Detail from the Orvieto Genesis relief: Tubalcain and Jubal
First half of the 14th century
Top register of the Genesis Relief
Leftmost pillar, façade of Orvieto Cathedral, Italy
The Genesis Relief as a whole illustrates that book's first four chapters in chronological order, from bottom to top and from left to right. Thus the first days of Creation are in the bottom left, followed by Adam and Eve, the Fall, Cain and Abel, and finally this topmost register with one man teaching a child and another playing some sort of carillon. Who are these men? The answer illuminates the entire iconographical program of the relief, and indeed of the four reliefs featured on the cathedral's façade.
At the end of Cain's story, Genesis 4:17-24 surveys the generations of his descendants.
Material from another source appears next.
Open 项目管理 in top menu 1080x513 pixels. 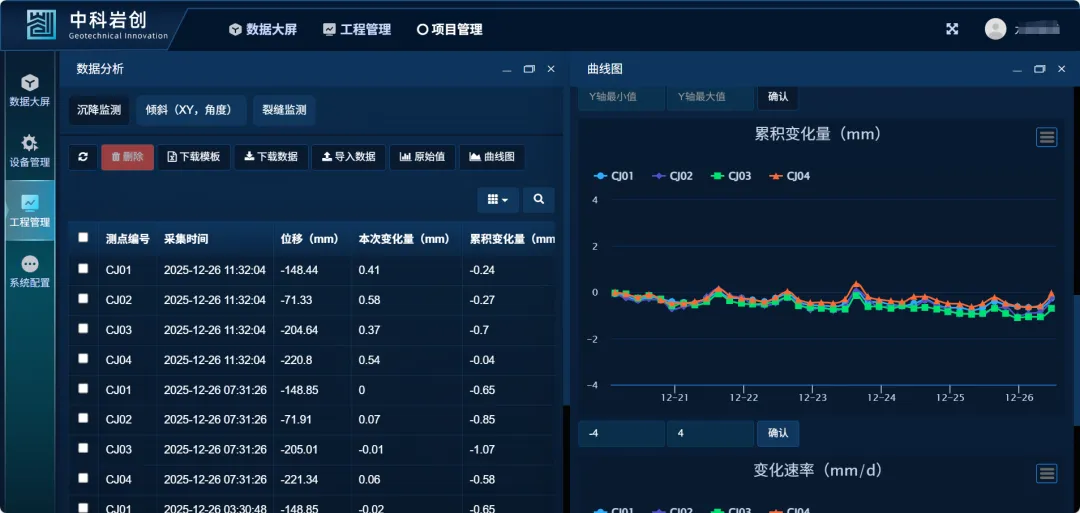(449, 30)
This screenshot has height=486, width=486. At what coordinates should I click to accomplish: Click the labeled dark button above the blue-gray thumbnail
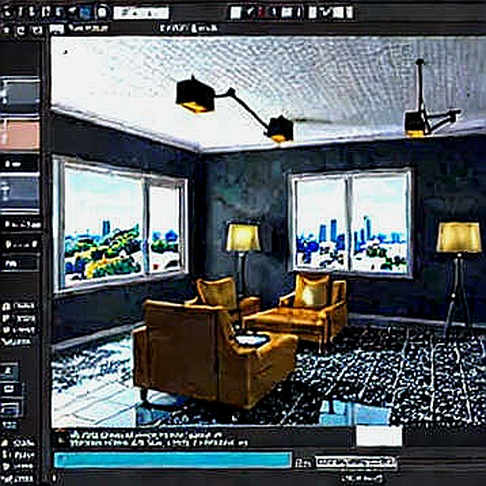20,164
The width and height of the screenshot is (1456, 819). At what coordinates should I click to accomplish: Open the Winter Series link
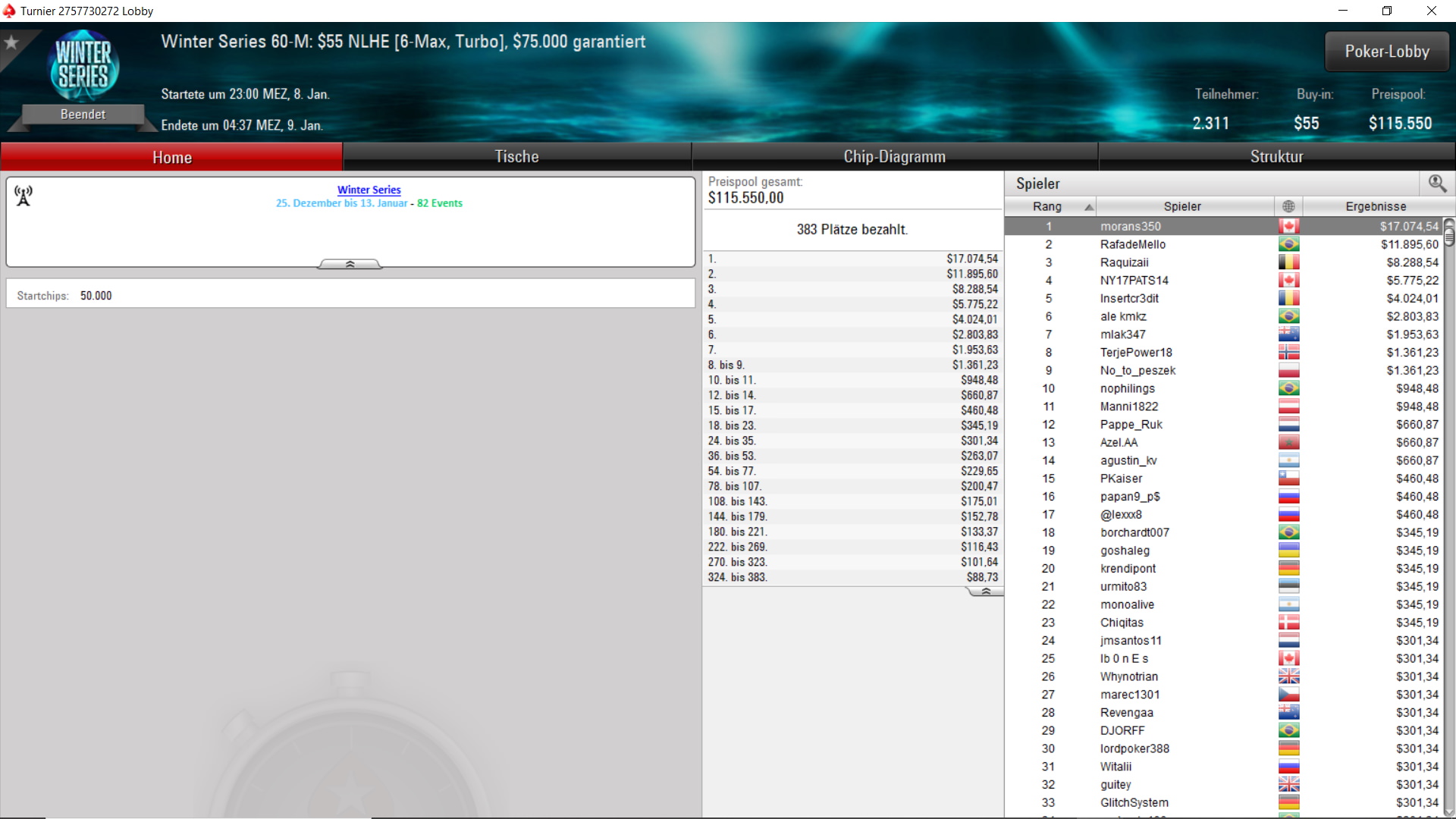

One of these is Tubalcain, the man on the left in this image, "an artificer in every work of brass and iron." According to Isidore he "taught" these arts and "through his works he aroused lust of the eyes, and his blacksmith arts introduced the cruelty of war." It was a commonplace in the Middle Ages to lament the day when people first grubbed metal from the ground, for it led to both warfare and a taste for luxury theretofore unknown.1
As for the identification of the man as Tubalcain, one might object that the child is holding a book, a thing surely unknown seven generations after Adam. But the relief is rigorously chronological and always goes left to right, and the next scene is definitely Tubalcain's brother Jubal. And the man is "teaching" something to the boy.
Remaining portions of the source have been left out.